• [Excerpted passage]:
BEGIN

Michelle Buteau was announced as the series lead on January 24, 2022 alongside the television series announcement. On August 31, 2022, Tone Bell and Tasha Smith joined alongside Buteau as main cast members. On October 7, 2022, it was unveiled that Garcelle Beauvais, Anissa Felix, Peppermint, Taylor Selé, and Marouane Zotti joined the cast in recurring roles. Additionally, on October 18, 2022, Michelle Visage, Sarah Cooper, Anthony Michael Lopez, Liza Treyger, and Allan K Washington were revealed to have joined the cast.

In July 2024, for the second season, it was announced Smith had been promoted to series regular, with Anderson .Paak, Jonathan Chad Higginbotham, Deon Cole, Alecsys Proctor-Turner, Jerrie Johnson, Celisse, Rolonda Watts, Michael Rishawn, Tika Sumpter, Monét X Change, RonReaco Lee, and Yves Mathieu East set to guest star.

In December 2025, for the third season, it was announced Zotti had been promoted to series regular, with Wanda Sykes, D. L. Hughley, Ashley Graham, Ronny Chieng, Wyatt Cenac, Jenna Lyons, Ice-T, LaQuan Smith, Charles Harbison, and Ashley Romans set to guest star.

END

• [Action item A]:
Based on the passage about the show's casting announcements, explain why Tasha Smith is named in both the August 31, 2022 announcement and the July 2024 announcement. Answer in one to three sentences.
• [Action item B]:
Write the next part of the passage on the show's casting announcements, picking up after its final sentence.

• [Supplied material]:

BEGIN

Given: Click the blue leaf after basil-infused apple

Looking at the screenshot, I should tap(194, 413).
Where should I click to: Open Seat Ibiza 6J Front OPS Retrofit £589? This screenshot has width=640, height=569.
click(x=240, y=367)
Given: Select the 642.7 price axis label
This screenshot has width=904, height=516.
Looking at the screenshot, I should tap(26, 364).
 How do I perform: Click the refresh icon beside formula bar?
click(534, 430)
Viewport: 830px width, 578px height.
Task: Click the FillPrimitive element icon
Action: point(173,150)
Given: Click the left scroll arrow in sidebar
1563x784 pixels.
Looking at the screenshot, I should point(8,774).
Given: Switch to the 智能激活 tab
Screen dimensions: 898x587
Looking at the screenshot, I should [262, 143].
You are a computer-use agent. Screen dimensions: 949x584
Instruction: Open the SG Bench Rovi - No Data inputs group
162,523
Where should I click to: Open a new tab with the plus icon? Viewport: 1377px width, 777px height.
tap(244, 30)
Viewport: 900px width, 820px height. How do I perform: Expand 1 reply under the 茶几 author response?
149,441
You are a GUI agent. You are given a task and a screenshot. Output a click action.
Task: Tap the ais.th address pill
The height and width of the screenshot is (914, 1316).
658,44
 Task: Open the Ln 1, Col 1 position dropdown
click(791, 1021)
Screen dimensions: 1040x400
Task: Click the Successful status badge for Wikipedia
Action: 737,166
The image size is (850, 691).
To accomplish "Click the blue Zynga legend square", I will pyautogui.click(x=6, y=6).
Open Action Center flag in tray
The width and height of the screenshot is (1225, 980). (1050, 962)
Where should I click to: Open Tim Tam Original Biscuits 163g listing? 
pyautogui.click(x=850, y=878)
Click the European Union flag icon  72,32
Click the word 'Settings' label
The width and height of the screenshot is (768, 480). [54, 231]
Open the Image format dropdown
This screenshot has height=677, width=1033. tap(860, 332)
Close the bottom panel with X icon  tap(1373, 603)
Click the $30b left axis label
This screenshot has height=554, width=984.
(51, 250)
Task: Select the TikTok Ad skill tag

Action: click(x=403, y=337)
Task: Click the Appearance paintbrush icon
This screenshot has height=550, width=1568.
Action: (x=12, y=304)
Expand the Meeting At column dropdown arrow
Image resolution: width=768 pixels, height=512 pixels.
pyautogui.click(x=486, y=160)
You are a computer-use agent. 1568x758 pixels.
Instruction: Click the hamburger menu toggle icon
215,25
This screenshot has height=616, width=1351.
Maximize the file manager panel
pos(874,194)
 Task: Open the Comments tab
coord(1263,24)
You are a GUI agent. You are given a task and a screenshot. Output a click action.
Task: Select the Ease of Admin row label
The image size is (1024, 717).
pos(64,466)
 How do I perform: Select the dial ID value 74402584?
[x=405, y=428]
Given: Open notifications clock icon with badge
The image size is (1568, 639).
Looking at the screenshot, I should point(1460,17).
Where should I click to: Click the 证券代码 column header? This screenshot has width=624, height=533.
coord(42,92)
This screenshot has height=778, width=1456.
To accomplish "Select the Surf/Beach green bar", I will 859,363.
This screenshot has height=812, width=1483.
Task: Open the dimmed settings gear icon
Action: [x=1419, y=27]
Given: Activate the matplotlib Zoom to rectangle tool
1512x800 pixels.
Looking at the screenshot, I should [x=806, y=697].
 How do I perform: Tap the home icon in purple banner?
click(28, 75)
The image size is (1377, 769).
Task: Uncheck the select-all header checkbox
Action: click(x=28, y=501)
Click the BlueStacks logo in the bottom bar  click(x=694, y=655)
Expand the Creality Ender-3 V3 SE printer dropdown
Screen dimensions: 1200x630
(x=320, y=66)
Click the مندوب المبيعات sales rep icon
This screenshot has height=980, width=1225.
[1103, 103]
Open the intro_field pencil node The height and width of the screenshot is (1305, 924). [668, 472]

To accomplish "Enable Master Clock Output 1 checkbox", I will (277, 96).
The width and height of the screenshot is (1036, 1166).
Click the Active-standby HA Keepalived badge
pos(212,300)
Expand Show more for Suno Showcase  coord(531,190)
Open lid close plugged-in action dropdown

END

• [Result A]:
On August 31, 2022, Tasha Smith joined Michelle Buteau as a main cast member, alongside Tone Bell. In July 2024, for the second season, it was announced that Smith had been promoted to series regular, so she appears in that announcement as well.

• [Result B]:
=== Filming ===
Principal photography of the series reportedly started on September 26, 2022, with New York revealed as one of the shooting locations. The filming reportedly concluded on November 20, 2022.

Principal photography for the second season commenced in July 2024.

The third and final season finish shooting on early February 2026.

==Release==
The first trailer for the series launched on YouTube on May 25, 2023. Its second trailer was released a month later on June 24, 2023.

Survival of the Thickest premiered on Netflix on July 13, 2023.

==Reception==
On the review aggregator website Rotten Tomatoes, the first season received a score of 86%, based on 21 reviews with an average rating of 6.7/10. On Metacritic, the series has a weighted average score of 66 out of 100, based on seven critics, indicating "generally favorable reviews".